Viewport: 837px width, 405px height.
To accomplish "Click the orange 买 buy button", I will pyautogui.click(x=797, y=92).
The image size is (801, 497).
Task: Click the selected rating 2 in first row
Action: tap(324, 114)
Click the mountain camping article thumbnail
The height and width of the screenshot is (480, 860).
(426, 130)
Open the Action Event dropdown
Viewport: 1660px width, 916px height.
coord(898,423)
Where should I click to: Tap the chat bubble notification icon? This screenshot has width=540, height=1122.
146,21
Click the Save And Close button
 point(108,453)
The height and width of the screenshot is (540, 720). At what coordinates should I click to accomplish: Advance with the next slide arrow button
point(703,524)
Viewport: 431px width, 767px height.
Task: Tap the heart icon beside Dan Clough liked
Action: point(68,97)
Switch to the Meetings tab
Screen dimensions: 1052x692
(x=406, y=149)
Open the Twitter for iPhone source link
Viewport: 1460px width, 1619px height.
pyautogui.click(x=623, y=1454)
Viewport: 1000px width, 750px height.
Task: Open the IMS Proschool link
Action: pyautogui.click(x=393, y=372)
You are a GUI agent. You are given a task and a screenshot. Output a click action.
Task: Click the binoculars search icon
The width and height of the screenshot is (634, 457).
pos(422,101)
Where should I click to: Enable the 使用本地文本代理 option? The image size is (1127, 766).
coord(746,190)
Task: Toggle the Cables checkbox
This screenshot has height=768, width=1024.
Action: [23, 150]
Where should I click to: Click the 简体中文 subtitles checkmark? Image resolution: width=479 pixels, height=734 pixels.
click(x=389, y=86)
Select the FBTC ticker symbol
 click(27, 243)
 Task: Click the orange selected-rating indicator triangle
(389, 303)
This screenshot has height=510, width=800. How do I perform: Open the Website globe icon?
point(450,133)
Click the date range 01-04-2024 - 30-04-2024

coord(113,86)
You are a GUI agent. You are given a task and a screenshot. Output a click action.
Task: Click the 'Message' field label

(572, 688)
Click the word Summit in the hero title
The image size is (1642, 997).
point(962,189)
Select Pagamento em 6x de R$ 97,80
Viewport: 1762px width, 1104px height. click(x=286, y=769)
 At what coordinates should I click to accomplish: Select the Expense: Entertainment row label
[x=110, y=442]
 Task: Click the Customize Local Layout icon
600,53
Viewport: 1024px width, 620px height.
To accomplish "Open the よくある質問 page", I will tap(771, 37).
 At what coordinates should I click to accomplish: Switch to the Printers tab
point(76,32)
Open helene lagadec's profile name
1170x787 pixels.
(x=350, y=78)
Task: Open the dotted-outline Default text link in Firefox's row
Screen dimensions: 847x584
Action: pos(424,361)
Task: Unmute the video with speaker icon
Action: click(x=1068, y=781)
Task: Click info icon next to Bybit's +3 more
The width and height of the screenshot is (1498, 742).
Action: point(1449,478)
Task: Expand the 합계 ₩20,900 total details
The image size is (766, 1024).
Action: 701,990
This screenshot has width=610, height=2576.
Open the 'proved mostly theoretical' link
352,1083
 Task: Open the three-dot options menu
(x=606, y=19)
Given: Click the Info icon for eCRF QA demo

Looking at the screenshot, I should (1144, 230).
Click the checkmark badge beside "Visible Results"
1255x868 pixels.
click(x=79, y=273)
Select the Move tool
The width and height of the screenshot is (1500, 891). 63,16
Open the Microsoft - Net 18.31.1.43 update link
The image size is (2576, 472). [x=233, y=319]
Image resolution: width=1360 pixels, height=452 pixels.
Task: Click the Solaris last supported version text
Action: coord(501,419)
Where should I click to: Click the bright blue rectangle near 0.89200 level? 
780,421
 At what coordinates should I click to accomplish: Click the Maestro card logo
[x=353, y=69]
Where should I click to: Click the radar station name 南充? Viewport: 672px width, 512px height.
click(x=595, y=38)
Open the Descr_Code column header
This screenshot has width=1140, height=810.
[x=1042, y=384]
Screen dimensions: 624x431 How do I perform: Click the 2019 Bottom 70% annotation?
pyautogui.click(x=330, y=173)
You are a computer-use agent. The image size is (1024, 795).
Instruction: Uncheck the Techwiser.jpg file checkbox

-.-.-

Return all lines of the material above in which the word "checkbox" occurs.

Task: Toggle the Cables checkbox
Instruction: Uncheck the Techwiser.jpg file checkbox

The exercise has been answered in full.